Até aqui nos ajudou o Senhor

 Até aqui nos ajudou o Senhor. Que força este versículo nos dá para prosseguir!

 

    "Então tomou Samuel uma pedra, e a pôs entre Mizpá e Sem, e chamou o seu nome Ebenézer: e disse: Até aqui nos ajudou o Senhor" (1 Samuel 7:12).


     A expressão: "Até aqui" parece-nos um marco referente ao passado. Cinquenta, setenta anos se passaram, e "até aqui nos ajudou o Senhor!" Por meio de pobreza e riqueza, doença e saúde, em casa ou fora, em terra ou mar, em honra ou desonra, em oração ou tentação — "até aqui nos ajudou o Senhor"!

     É agradável olhar para trás contemplando uma longa alameda de árvores. É bonito vê-las erguendo-se como colunas de um templo, fechando a abóbada com seu arco de ramos. Da mesma forma, contempla as alamedas de teus anos passados e vê-os cobertos pelos ramos verdes da misericórdia de Deus, e os troncos, como os fortes pilares da Sua fidelidade e amor que sustentam as tuas alegrias.
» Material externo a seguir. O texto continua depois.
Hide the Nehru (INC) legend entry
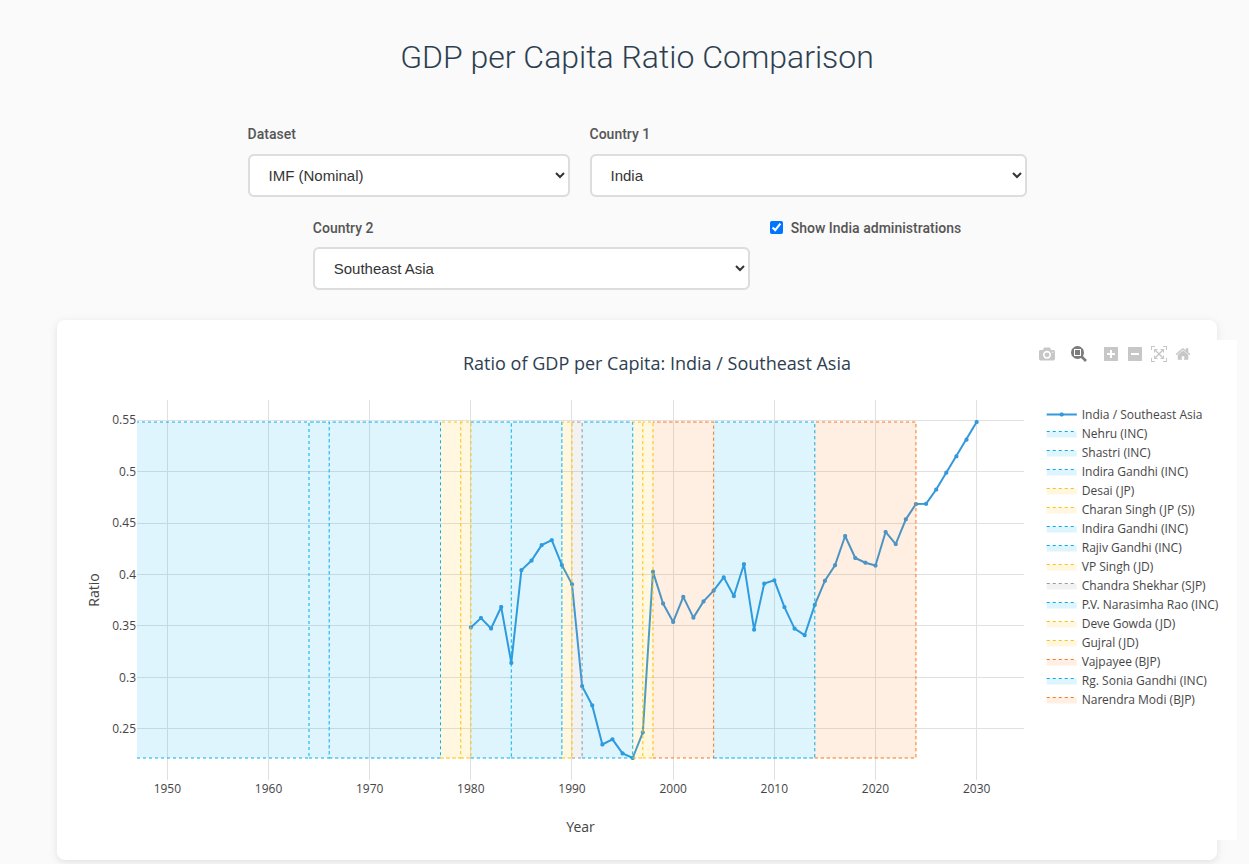 coord(1114,434)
     Não há aves cantando nas ramagens? Decerto que haverá muitas, e todas elas cantam a misericórdia recebida "até aqui".
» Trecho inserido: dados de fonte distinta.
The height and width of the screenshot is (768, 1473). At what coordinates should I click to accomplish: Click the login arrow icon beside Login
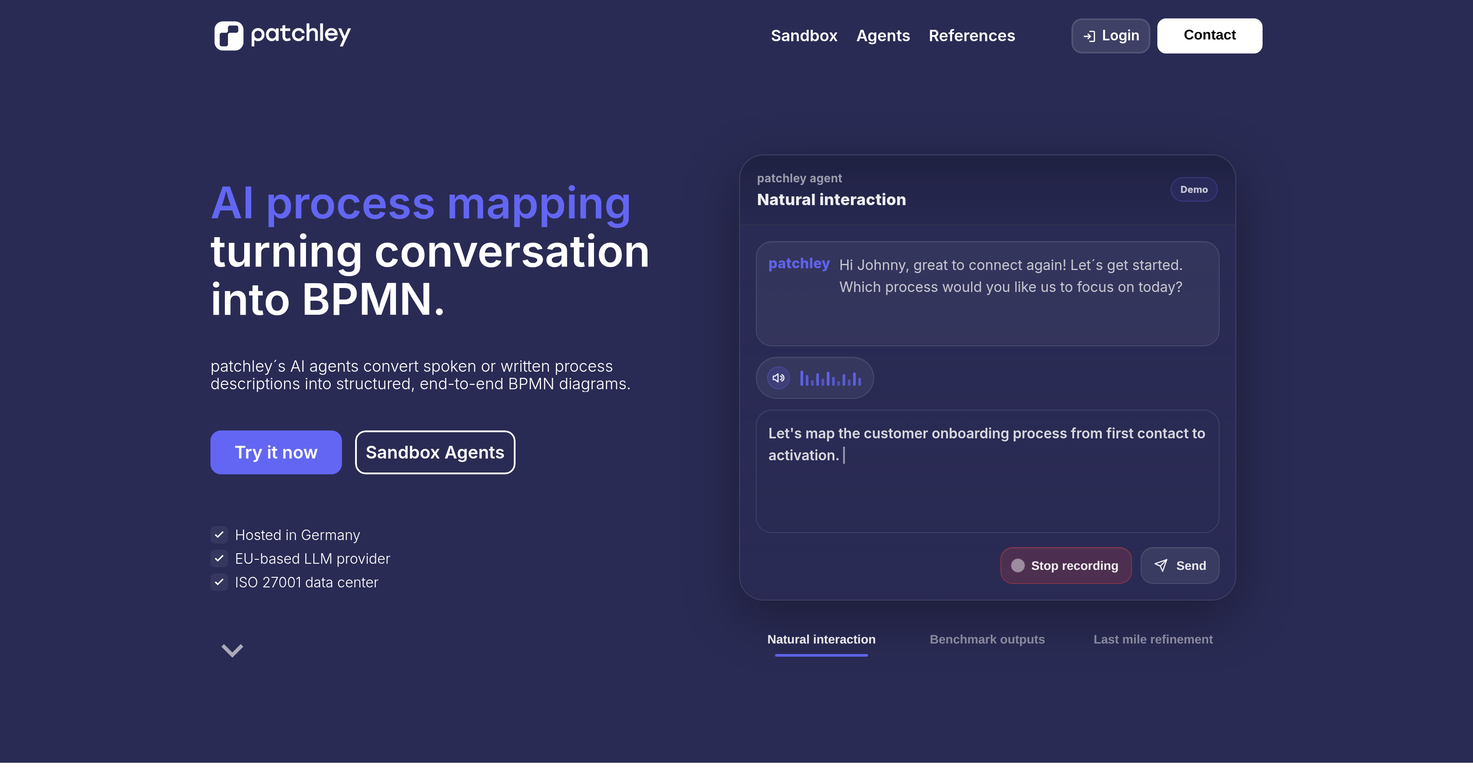pyautogui.click(x=1088, y=35)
     Mas esta expressão aponta também para diante. Pois quando alguém chega a um certo marco e escreve: "Até aqui", ele ainda não chegou ao fim; ainda há distâncias a percorrer. Mais provas, mais alegrias, mais tentações, mais triunfos; mais orações, mais respostas; mais labores, mais vigor, mais lutas, mais vitórias; e então vem a doença, idade, enfermidade e morte.

     E agora, é o fim? Não! Há mais ainda — acordar semelhante a Jesus, tronos, harpas, cânticos, vestes brancas, a face do Salvador, a companhia dos santos, a glória de Deus, a plenitude da eternidade, a sempiterna bem-aventurança. Ó crente, tem bom ânimo, e com grata confiança erije o teu "Ebenézer", pois Quem te ajudou até aqui, te ajudará até ao fim.

     Quando lido lá na plena luz do Céu, que visão gloriosa e maravilhosa não desenrolará ante os teus olhos agradecidos, o teu "até aqui".

     Os pastores dos Alpes têm o bonito costume de terminar o dia cantando uns para os outros uma canção de despedida. O ar é tão cristalino, que a canção ecoa por longas distâncias. Quando a noite começa a cair, eles tomam as ovelhas e conduzem-nas montanha abaixo, cantando: "Até aqui nos ajudou o Senhor. Louvemos o Seu nome!"

     Finalmente, como suave cortesia, cantam uns aos outros a amistosa despedida: "Boa-noite! Boa-noite!" As palavras são levadas pelo eco, e de lado a lado vão repercutindo mansa e docemente, até morrer a música à distância.

     Assim também, falemos uns aos outros dentro da noite, até que as sombras fiquem cheias de muitas vozes, encorajando a hoste de peregrinos. Que os ecos se ajuntem, até que uma verdadeira massa sonora de "aleluias" chegue em ondas até ao trono de safira. E quando romper a manhã, encontrar-nos-emos ante o mar de vidro, cantando com a hoste dos remidos: "Ao que está assentado sobre o trono, e ao Cordeiro, seja o louvor, e a honra, e a glória, e o domínio pelos séculos dos séculos"!

     "E outra vez disseram: Aleluia." (Ap 19.3.)

     Será meu canto eterno ali: Jesus guiou-me até aqui.